- **Aim of the exercise**
Reproduce the data exactly as given, except for any images.

(Saved data entries)
****************

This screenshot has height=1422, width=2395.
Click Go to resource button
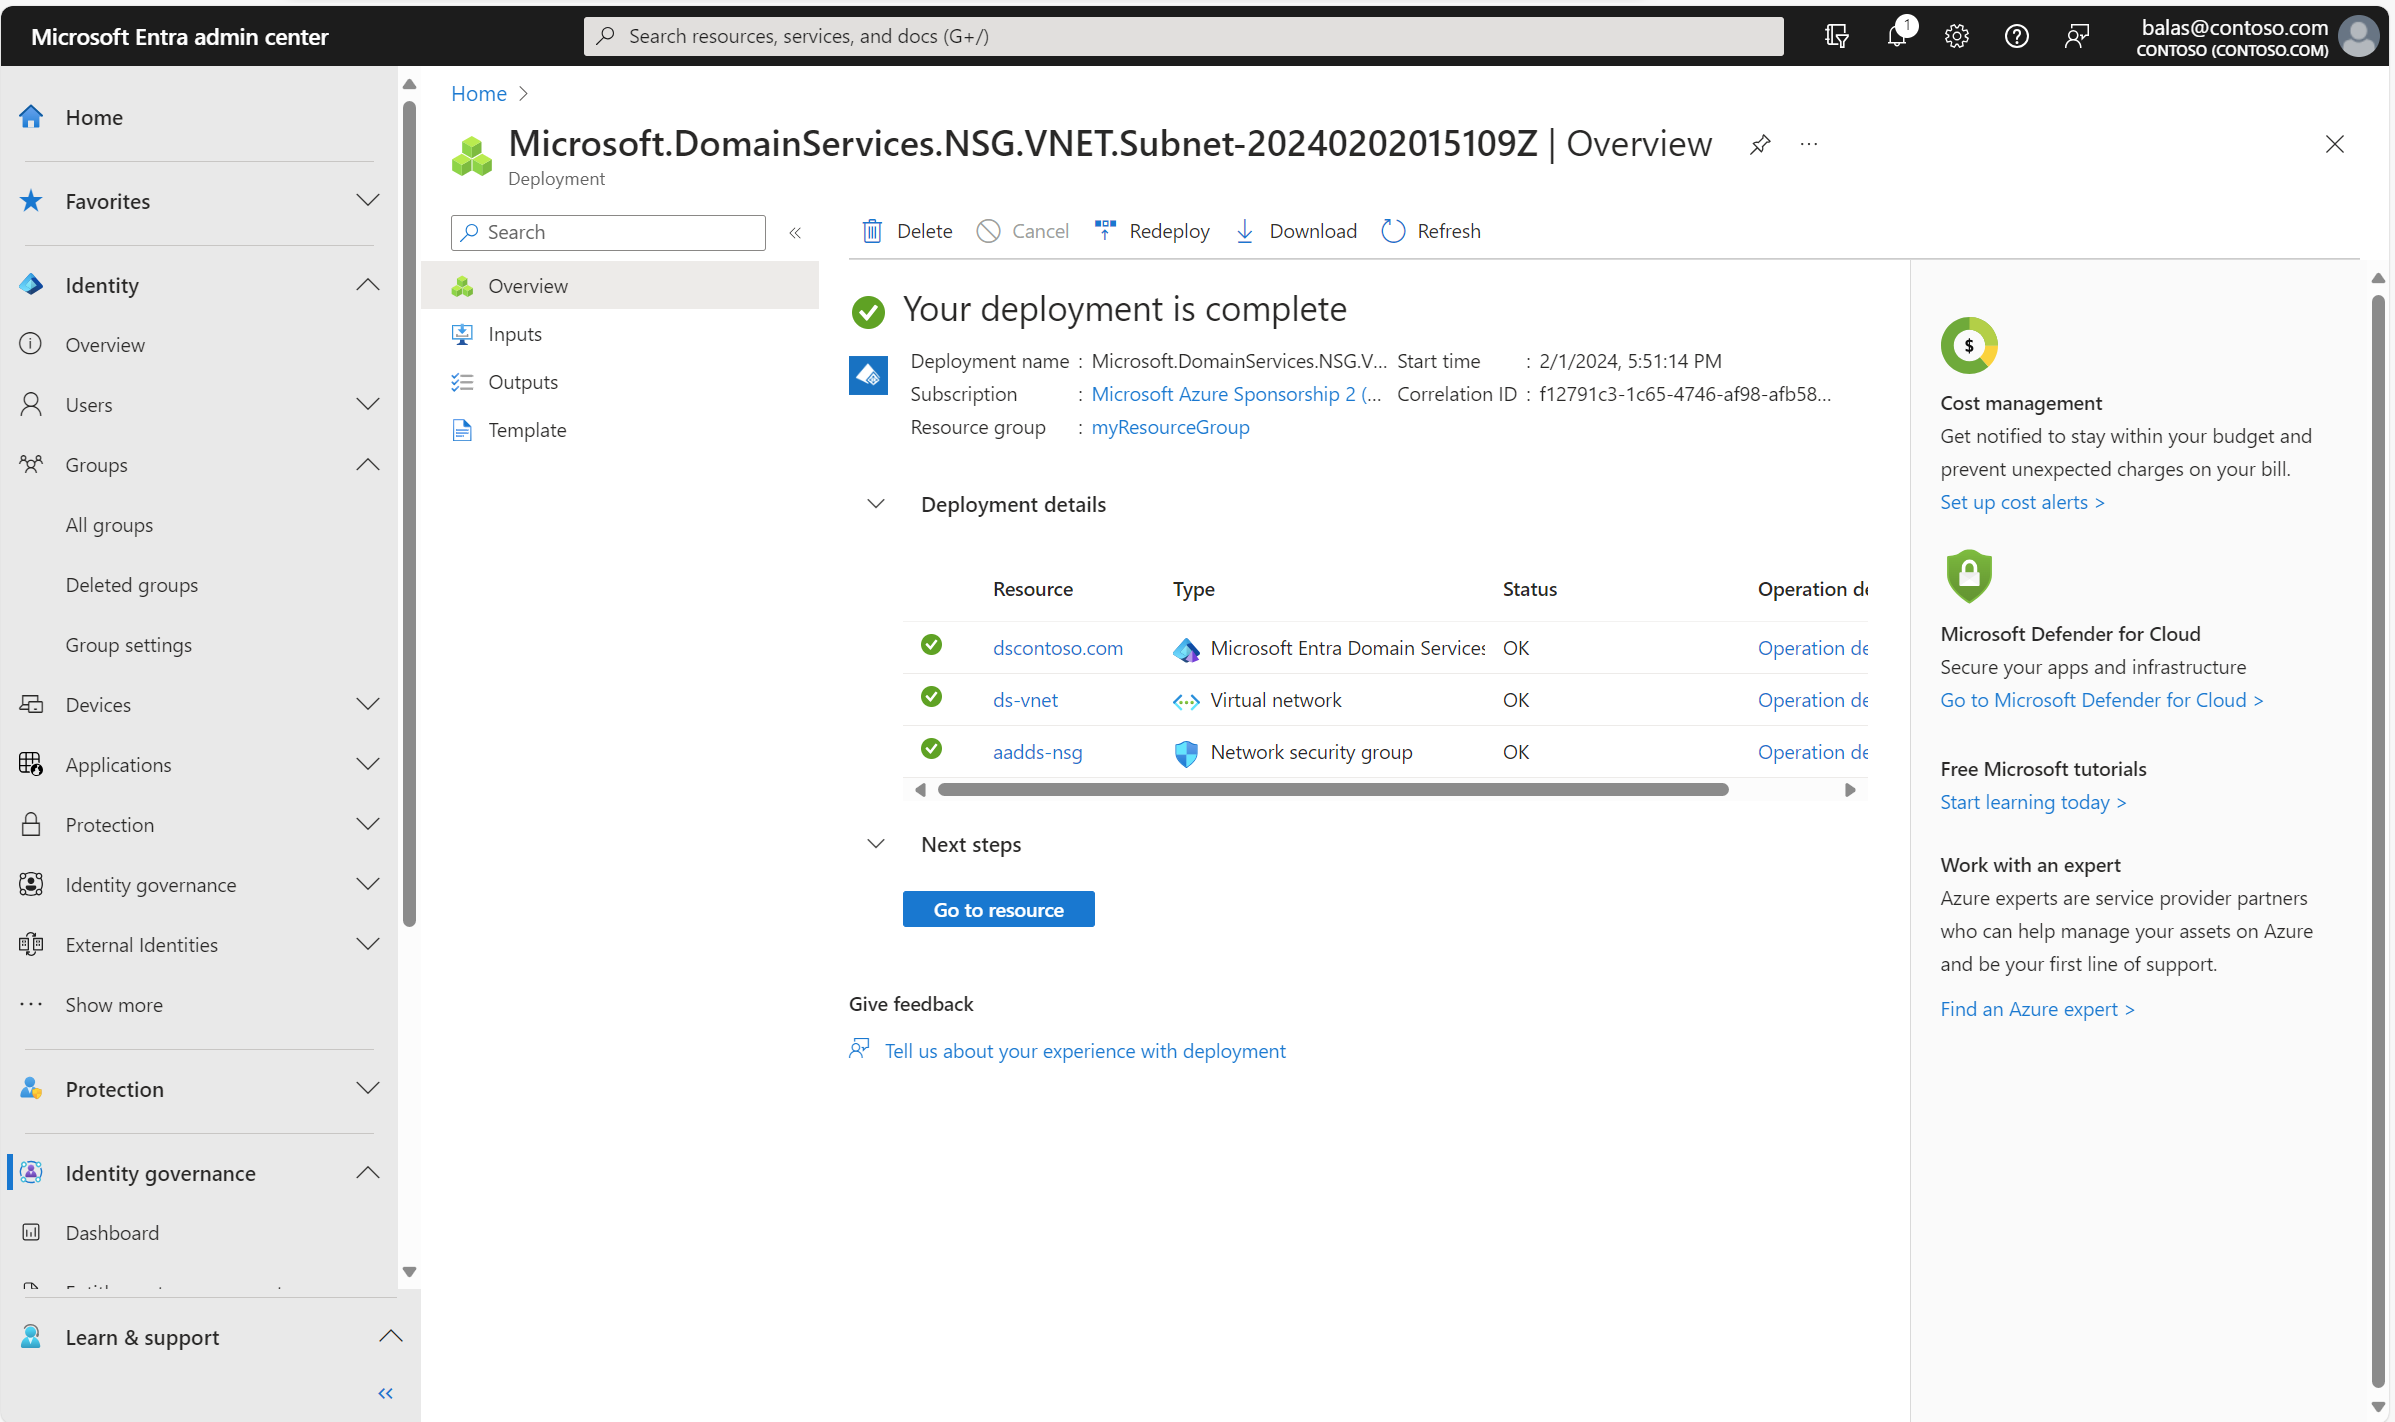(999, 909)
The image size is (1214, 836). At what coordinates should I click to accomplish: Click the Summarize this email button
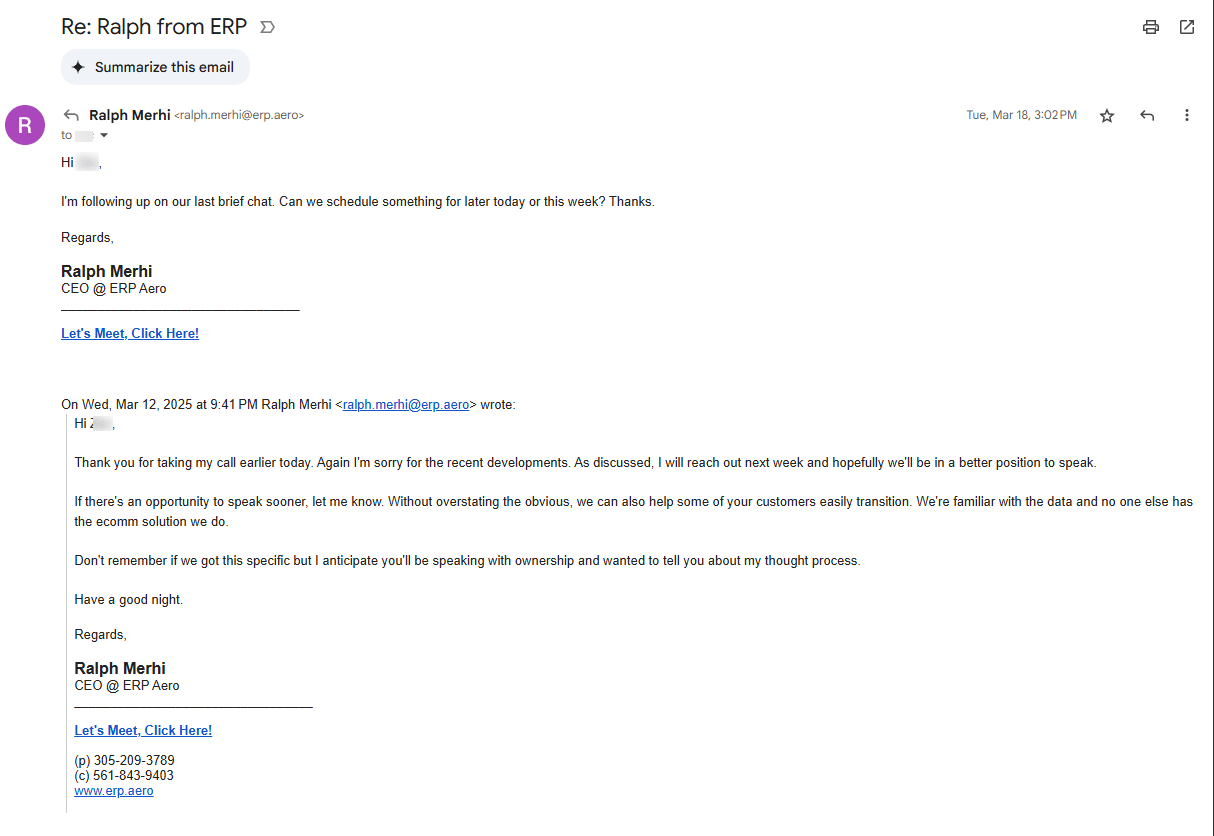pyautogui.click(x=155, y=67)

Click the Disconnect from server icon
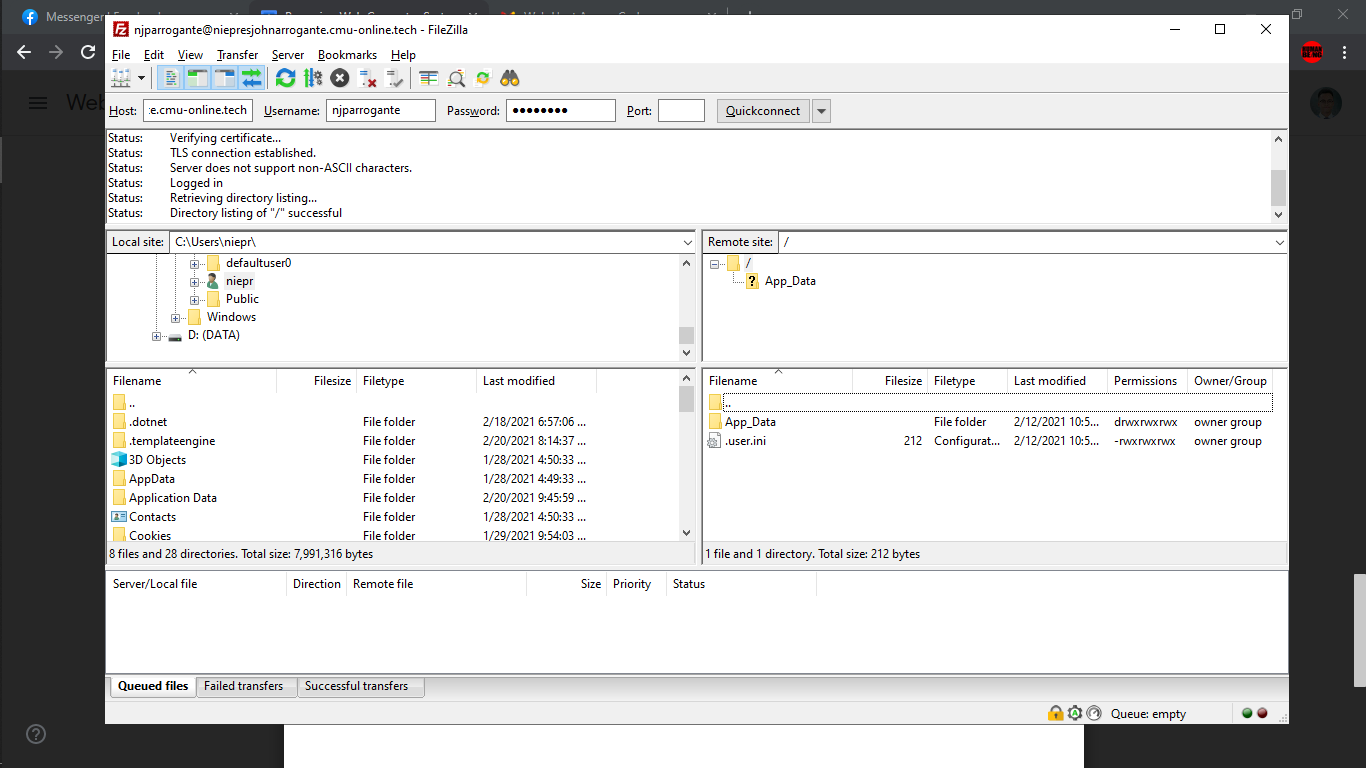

****************

- **Response below**
This screenshot has height=1422, width=2395.
Click Go to resource button
(999, 909)
The image size is (1214, 836). At what coordinates should I click to accomplish: Click the Summarize this email button
pyautogui.click(x=155, y=67)

Click the Disconnect from server icon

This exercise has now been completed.